Durante as homenagens realizadas no dia 25 de janeiro, o cacique enfatizou a importância da união entre os povos originários e a sociedade local para dar visibilidade às perdas humanas e ambientais causadas pelo rompimento da barragem. “Participamos dessa romaria há três anos porque queremos justiça. Foram 272 vidas perdidas, mas também contamos o rio Paraopeba como a 273ª vítima. E, se somarmos as vidas da fauna, da flora e dos peixes, as perdas são incalculáveis”, afirmou.
Para o cacique, o direito à memória é essencial para evitar a repetição de tragédias como a de Brumadinho. “Não podemos deixar que o tempo apague a dor e o sofrimento das famílias. Essa luta deve ser diária. Estamos aqui com nossos cantos, nossos maracás, para unir forças e cobrar justiça pelas vidas perdidas. Não vamos esquecer, e não vamos deixar o mundo esquecer”, finalizou.

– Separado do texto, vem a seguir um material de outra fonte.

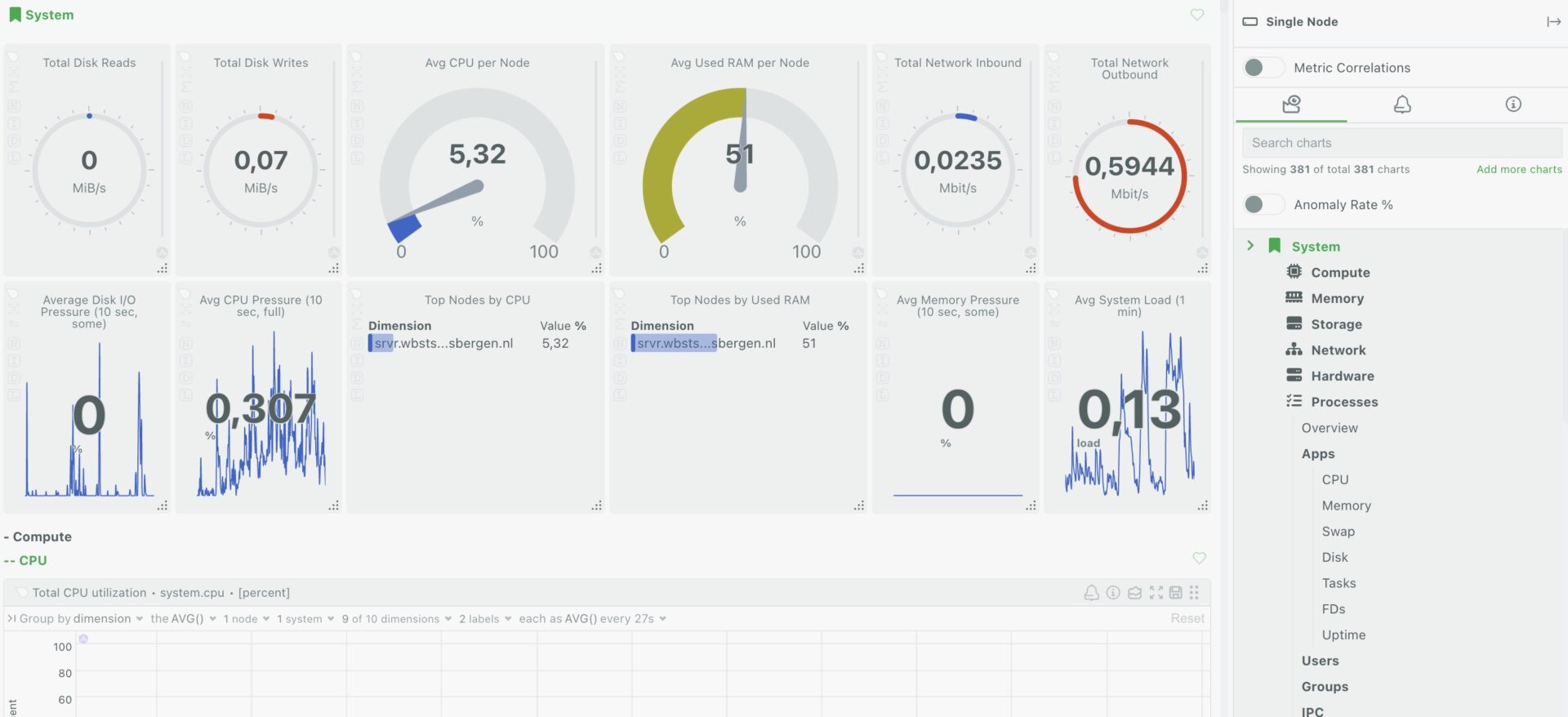Switch to the alerts bell tab in sidebar

[x=1401, y=105]
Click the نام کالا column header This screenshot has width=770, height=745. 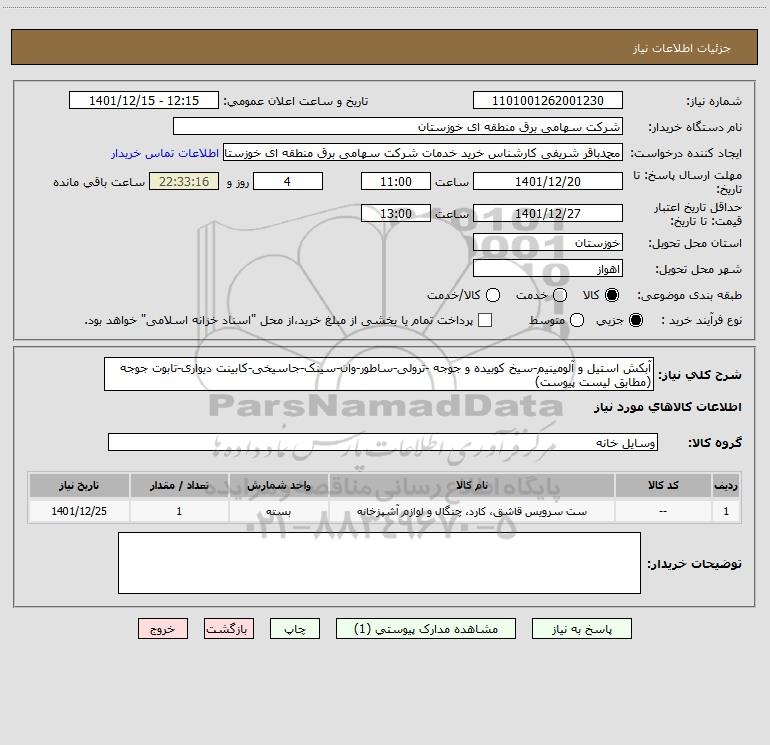coord(471,485)
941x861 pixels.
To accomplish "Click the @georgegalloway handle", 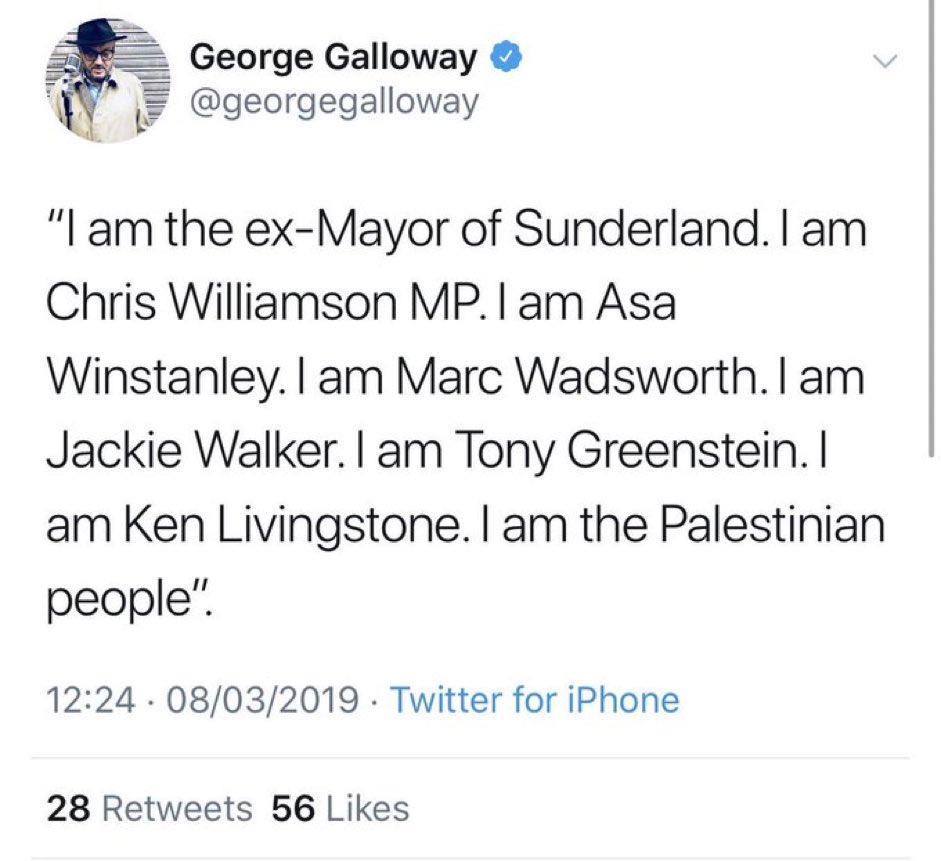I will point(334,102).
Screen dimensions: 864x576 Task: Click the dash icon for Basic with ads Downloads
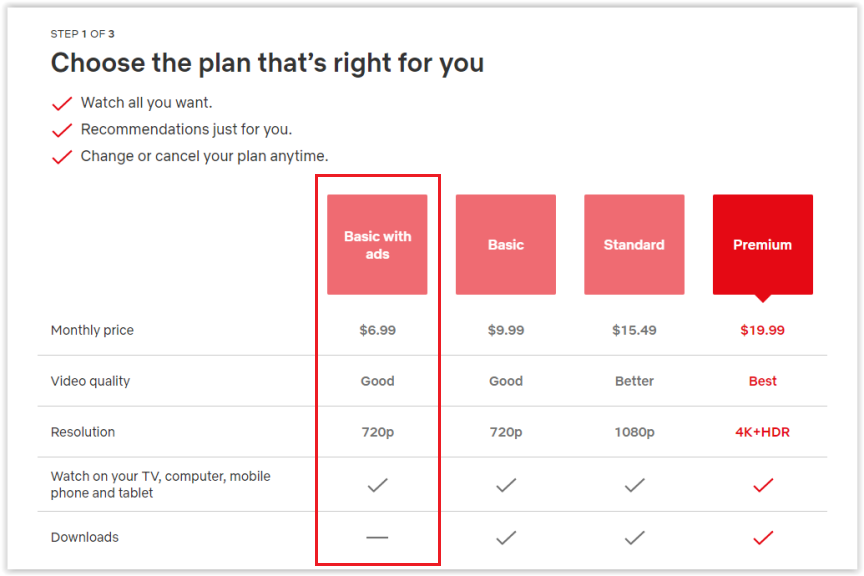tap(377, 538)
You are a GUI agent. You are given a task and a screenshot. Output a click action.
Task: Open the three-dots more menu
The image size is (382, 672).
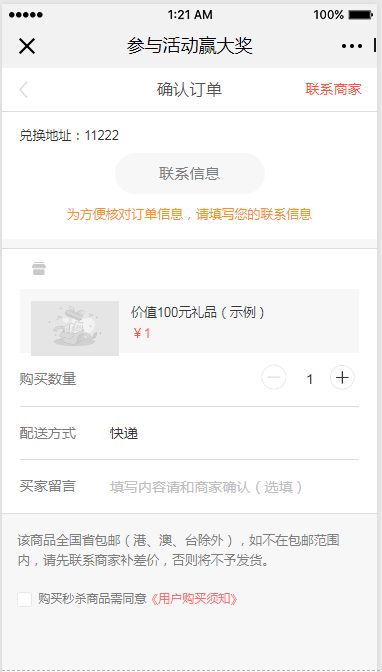[x=352, y=46]
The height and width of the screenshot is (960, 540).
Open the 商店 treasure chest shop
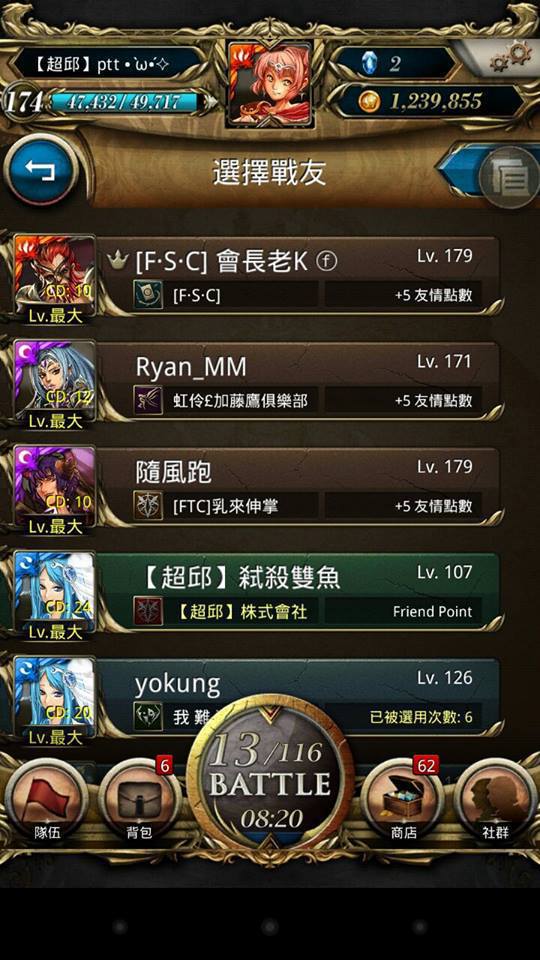pos(403,801)
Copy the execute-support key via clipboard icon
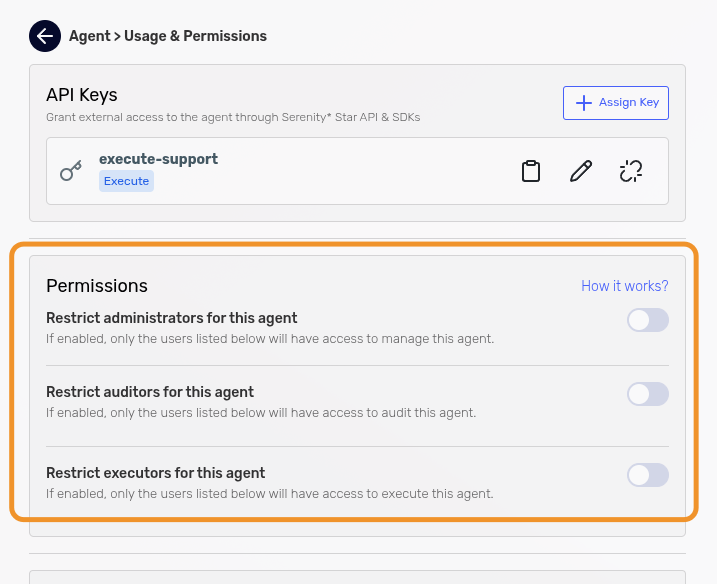Viewport: 717px width, 584px height. click(x=531, y=171)
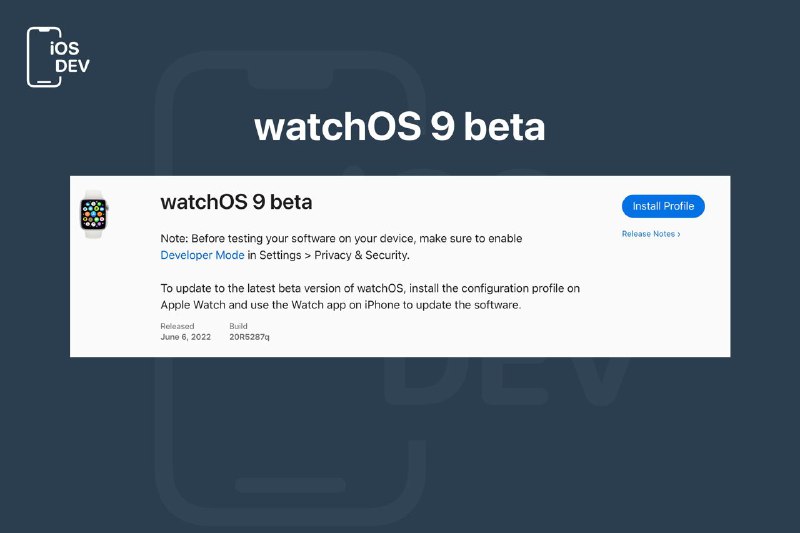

Parlamentares estiveram presentes
O deputado federal Rogério Correia destacou a dimensão do desastre. “Foi um crime hediondo. Deixar 272 pessoas a 30 segundos da lama é inaceitável. A Vale sabia do risco e, mesmo assim, priorizou o lucro. Até hoje, ninguém foi punido - nem Brumadinho, nem Mariana. Isso mostra o descaso com a vida humana e com o meio ambiente.
Correia ressaltou avanços legislativos, como a aprovação da Política Nacional de Atingidos por Barragens (PNAB), além de defender a urgência de projetos como a lei do ecocídio, que visa responsabilizar mais severamente empresas e indivíduos por crimes ambientais. O texto já passou pela Câmara dos Deputados e aguarda votação no Senado. “É fundamental que o Congresso Nacional aprove essa lei e que o presidente Lula a sancione. Precisamos de respostas concretas para evitar novos desastres”, afirmou.
Para Beatriz Cerqueira, deputada estadual, a Romaria e os atos realizados em Brumadinho são fundamentais para manter viva a memória das vítimas. “É uma luta por memória coletiva e pela justiça. São seis anos de impunidade enquanto a Vale utiliza os recursos da reparação em ações que não chegam aos atingidos, mas alimentam uma publicidade enganosa sobre sua suposta responsabilidade social. A reparação se tornou um grande negócio para o governo do estado, enquanto as pessoas seguem desassistidas”.
A parlamentar destacou, ainda, a luta no poder legislativo para barrar projetos que ameaçam o meio ambiente e os territórios. “A pressão das mineradoras é imensa, e elas continuam protegidas pelo poder político e econômico. Nossa luta é para que os direitos dos atingidos sejam efetivados e que tragédias como essa nunca mais se repitam”.